═════ Record excerpts ═════

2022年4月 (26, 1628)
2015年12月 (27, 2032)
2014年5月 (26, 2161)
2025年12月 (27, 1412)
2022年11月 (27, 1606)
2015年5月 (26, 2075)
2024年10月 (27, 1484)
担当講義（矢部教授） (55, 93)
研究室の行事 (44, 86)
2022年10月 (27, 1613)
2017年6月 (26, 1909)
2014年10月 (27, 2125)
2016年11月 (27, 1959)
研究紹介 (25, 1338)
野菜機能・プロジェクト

═════

▶ _Task brief_: Transcribe the data above exactly as it reads.

▶ _Task result_:
2022年4月 (26, 1628)
2015年12月 (27, 2032)
2014年5月 (26, 2161)
2025年12月 (27, 1412)
2022年11月 (27, 1606)
2015年5月 (26, 2075)
2024年10月 (27, 1484)
担当講義（矢部教授） (55, 93)
研究室の行事 (44, 86)
2022年10月 (27, 1613)
2017年6月 (26, 1909)
2014年10月 (27, 2125)
2016年11月 (27, 1959)
研究紹介 (25, 1338)
野菜機能・プロジェクト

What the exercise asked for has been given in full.